Curitiba parou para o comício-monstro, mancheteavam os jornais do dia seguinte. A cidade dera o pontapé inicial, mostrara que a campanha repercutira na alma do povo. Mas era apenas o começo, pois 17 dias depois, São Paulo também pararia, reunindo 250 mil pessoas na Praça da Sé. A campanha pelas eleições diretas correu as principais cidades brasileiras, atraindo multidões crescentes. No dia seis de abril, novo comício em São Paulo levou 1,3 milhão de pessoas ao vale do Anhangabaú. Quatro dias depois, um milhão na Praça da Candelária, no Rio de Janeiro. Em 17 de abril, outra vez em São Paulo, quase dois milhões de pessoas no mesmo Anhangabaú, vestidos com camisetas amarelas – cor símbolo do movimento – e trovejando Um, dois, três, quatro, cinco mil, queremos eleger o Presidente do Brasil que, ensurdecedor, ecoava pelo resto do país.
No Congresso
As manifestações procuravam sensibilizar o Congresso Nacional para a aprovação de uma emenda do Deputado Dante de Oliveira, apresentada em março do ano anterior, prevendo a eleição do presidente e vice-president4e da República por voto universal, direto e secreto. Uma pesquisa do Instituto Gallup, realizada em janeiro de 1984, mostrava que 81% dos entrevistados apoiavam as Diretas-Já. Apenas 10% eram contra. Mas nem as manifestações, nem a pesquisa levou o Congresso Nacional a aprovar a emenda, afinal derrotada no dia 25 de abril, depois de uma sessão de 16 horas e 60 discursos. Placar: 268 votos a favor, 65 contra, 113 ausências e três abstenções. O PDS, partido do governo, provocou as ausências. A emenda precisava de 320 votos favoráveis para ser aprovada. A pretexto de proteger o Congresso de atos de desobediência civil, tropas do exército ocuparam a Esplanada dos Ministérios enquanto deputados e senadores votavam.

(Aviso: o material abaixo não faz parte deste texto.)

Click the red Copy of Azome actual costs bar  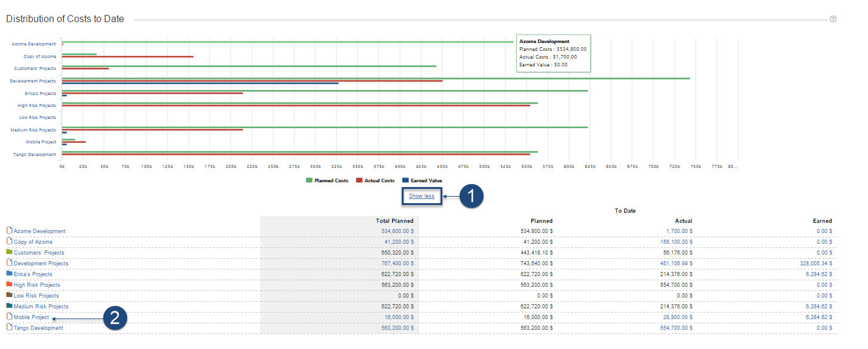coord(127,57)
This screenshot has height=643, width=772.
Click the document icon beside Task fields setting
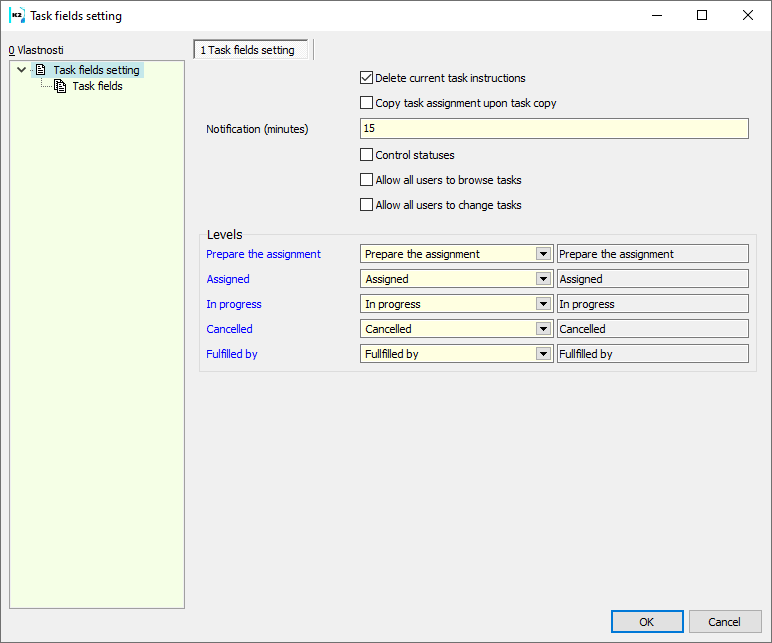(41, 70)
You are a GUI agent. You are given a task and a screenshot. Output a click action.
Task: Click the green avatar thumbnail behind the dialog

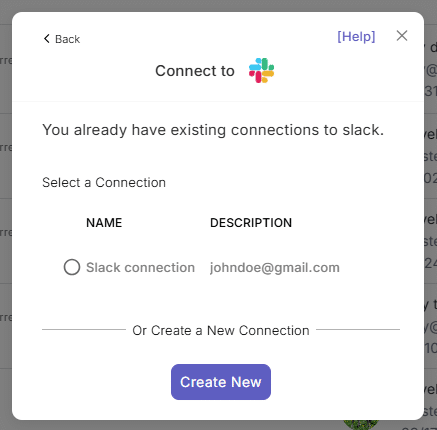pyautogui.click(x=361, y=424)
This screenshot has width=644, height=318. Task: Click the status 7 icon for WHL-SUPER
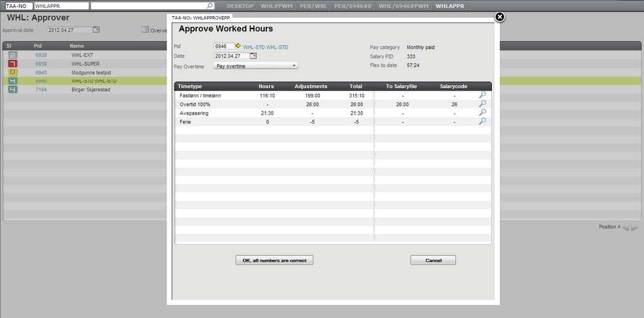pos(13,63)
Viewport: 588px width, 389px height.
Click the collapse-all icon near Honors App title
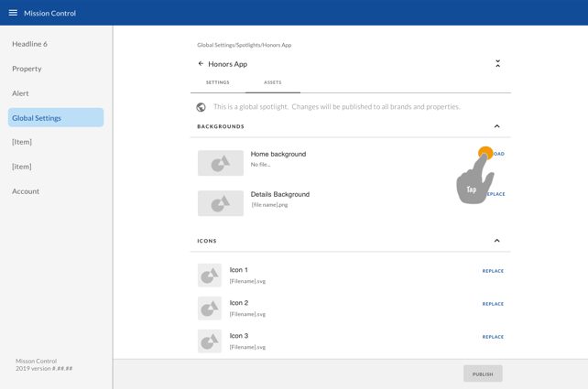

Da frustração nacional com a derrota da emenda Dante de Oliveira, nasceu a candidatura do governador mineiro Tancredo Neves, escolhido pelas oposições para derrotar o candidato governista Paulo Maluf no terreno imposto pela ditadura: o colégio eleitoral. Do PDS desgarrou-se uma força – a Frente Liberal – que viria a apoiar o candidato oposicionista, numa composição pela qual a vice-presidência coube ao Senador José Sarney, um dos dissidentes do Sistema. Novos comícios agitaram o país, em favor de Tancredo, que venceu com folga no colégio eleitoral. Mas, doente, viu-se impedido de assumir, em 15 de março de 1985. Com sua morte, em 21 de abril, a Presidência passou a ser definitivamente exercida pelo vice José Sarney, chefe do partido que sustentara a ditadura. Mas esta é outra história, emblemática dos insondáveis paradoxos desse grande país.
Nos palanques das Diretas-Já, dois personagens se tornariam presidentes da República, eleitos pelo voto direto dos brasileiros: o sociólogo Fernando Henrique Cardoso, em 1994 e 1998, e o metalúrgico Luiz Inácio Lula da Silva, em 2002 e 2006, ocupando ambos campos opostos no arco político brasileiro.